12. The phase shift mask according to claim 11,

wherein the phase shift film has resistance to oxygen-containing chlorine-based etching (Cl/O-based) and is etchable by fluorine-based etching (F-based).

13. The phase shift mask according to claim 11,

wherein the phase difference and transmittance adjustment layer contains silicon and contains at least one selected from transition metal, nitrogen, oxygen, and carbon, and

the transition metal is at least one selected from molybdenum, titanium, vanadium, cobalt, nickel, zirconium, niobium, and hafnium.

14. The phase shift mask according to claim 13,

wherein a film thickness of each of the phase difference and transmittance adjustment layers is 0.5 nm or more, and

a sum of film thicknesses of the phase difference and transmittance adjustment layers is more than a sum of film thicknesses of the protective layers against gas permeation.

15. The phase shift mask according to claim 11,

wherein the protective layer against gas permeation contains at least one selected from tantalum metal, a tantalum compound, tungsten metal, a tungsten compound, tellurium metal, and a tellurium compound.

16. The phase shift mask according to claim 15,

wherein a film thickness of each of the protective layers against gas permeation is 0.5 nm or more, and

a sum of film thicknesses of the protective layers against gas permeation is 30 nm or less.

17. The phase shift mask according to claim 15,

wherein the tantalum compound contains tantalum and at least one selected from oxygen, nitrogen, and carbon.

18. The phase shift mask according to claim 15,

wherein the tungsten compound contains tungsten and at least one selected from oxygen, nitrogen, and carbon.

19. The phase shift mask according to claim 15,

wherein the tellurium compound contains tellurium and at least one selected from oxygen, nitrogen, and carbon.

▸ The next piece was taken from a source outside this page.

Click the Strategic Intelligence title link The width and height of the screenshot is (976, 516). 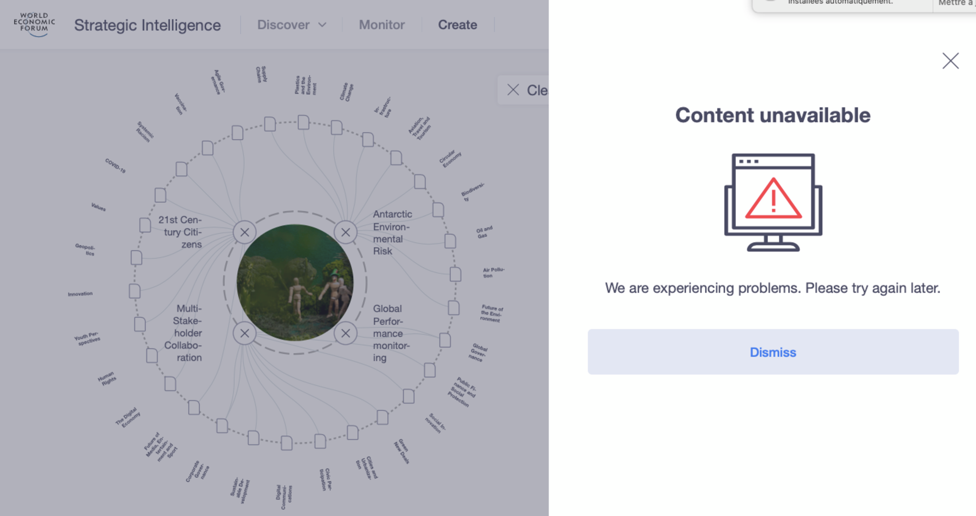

20. The phase shift mask according to claim 11,

wherein an outermost layer of the phase shift film is the protective layer against gas permeation.

21. A method for manufacturing a phase shift mask using the phase shift mask blank according to claim 1, the method comprising:

forming a light shielding film on the phase shift film;

forming a resist pattern on the light shielding film;

forming a pattern on the light shielding film by oxygen-containing chlorine-based etching (Cl/O-based) after forming the resist pattern;

forming a pattern on the phase shift film by fluorine-based etching (F-based) after forming the pattern on the light shielding film;

removing the resist pattern after forming the pattern on the phase shift film; and

removing the light shielding film by oxygen-containing chlorine-based etching (Cl/O-based) from the phase shift film after removing the resist pattern.

22. A method for modifying the phase shift mask by electron beam modification etching according to claim 11, the method comprising:

surface-oxidizing each of the protective layers against gas permeation immediately before modifying the protective layers against gas permeation.